R.C. Sproul

A frequent objection raised against predestination is that it is a religious form of fatalism. If we examine fatalism in its literal sense we see that it is as far removed from the biblical doctrine of predestination as the East is from the West. Fatalism literally means that the affairs of men are controlled either by whimsical sub-deities (the Fates) or more popularly by the impersonal forces of chance.

Predestination is based neither on a mythical view of goddesses playing with our lives nor upon a view of destiny controlled by the chance collision of atoms. Predestination is rooted in the character of a personal and righteous God, a God who is the sovereign Lord of history. That my destiny would ultimately be in the hands of an indifferent or hostile force is terrifying. That it is in the hands of a righteous and loving God is quite another matter. Atoms have no righteousness in them; they are at best amoral. God is altogether holy. I prefer that my destiny be with him.

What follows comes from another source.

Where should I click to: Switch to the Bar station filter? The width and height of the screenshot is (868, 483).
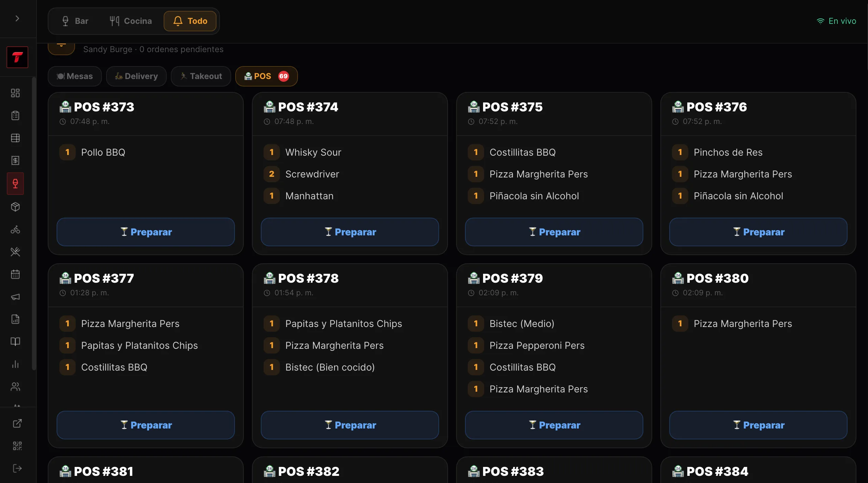tap(75, 21)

The great superstition of modern times is focused on the role given to chance in human affairs. Chance is the new reigning deity of the modern mind. Chance inhabits the castle of the gods. Chance is given credit for the creation of the universe and the emergence of the human race from the slime.

Chance is a shibboleth. It is a magic word we use to explain the unknown. It is the favorite power of causality for those who will attribute power to anything or anyone but God. This superstitious attitude toward chance is not new. We read of its attraction very early in biblical history.

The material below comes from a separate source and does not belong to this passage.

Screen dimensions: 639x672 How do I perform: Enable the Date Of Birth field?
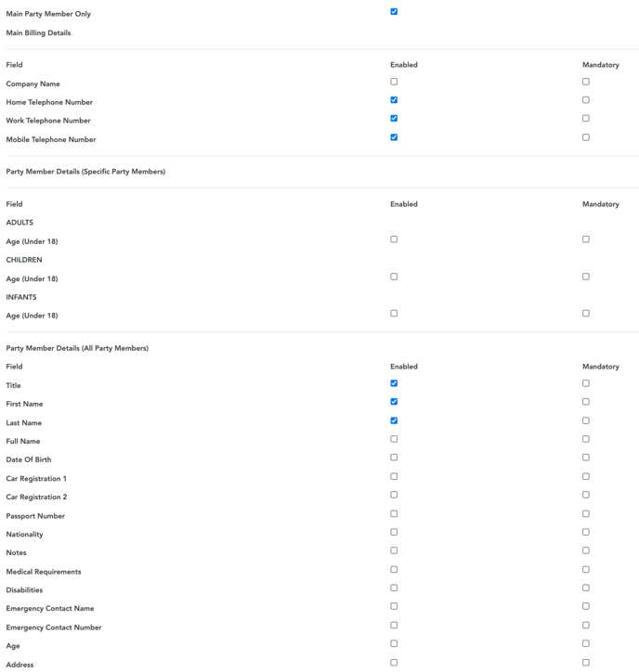click(394, 458)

We remember the incident in Jewish history when the sacred Ark of the Covenant was captured by the Philistines. On that day death visited the house of Eli and the Glory departed from Israel. The Philistines were jubilant over their victory, but they soon learned to rue the day. Wherever they took the Ark calamity befell them. The temple of Dagon was humiliated. The people were devastated by tumors. For seven months the Ark was shuttled between the great cities of the Philistines with the same catastrophic results in each city.

In desperation the kings of the Philistines took counsel together and decided to send the Ark back to the Jews with a ransom as well, to mollify the wrath of God. Their final words of counsel are noteworthy:

Then take the ark of the LORD and set it on the cart; and put the articles of gold which you are returning to Him as a trespass offering in a chest by its side. Then send it away, and let it go.

And watch: if it goes up the road to its own territory, to Beth Shemesh, then He has done us this great evil. But if not, then we shall know that it is not His hand that struck us; it was by chance that it happened to us [1Sam 6:8,9]

We have already noted that chance can do nothing because it is nothing. Let me elaborate. We use the word chance to describe mathematical possibilities. For example, when we flip a coin we say that it has a fifty/fifty chance to come up heads. If we call heads on the toss and it turns up tails, we might say that our luck was bad and that we missed our chance.

How much influence does chance have on the toss of a coin? What makes the coin turn up heads or tails? Would the odds change if we knew which side the coin started on, how much pressure was exerted by the thumb, how dense the atmosphere was, and how many revolutions the coin made in the air? With this knowledge, our ability to predict the outcome would far exceed fifty/fifty.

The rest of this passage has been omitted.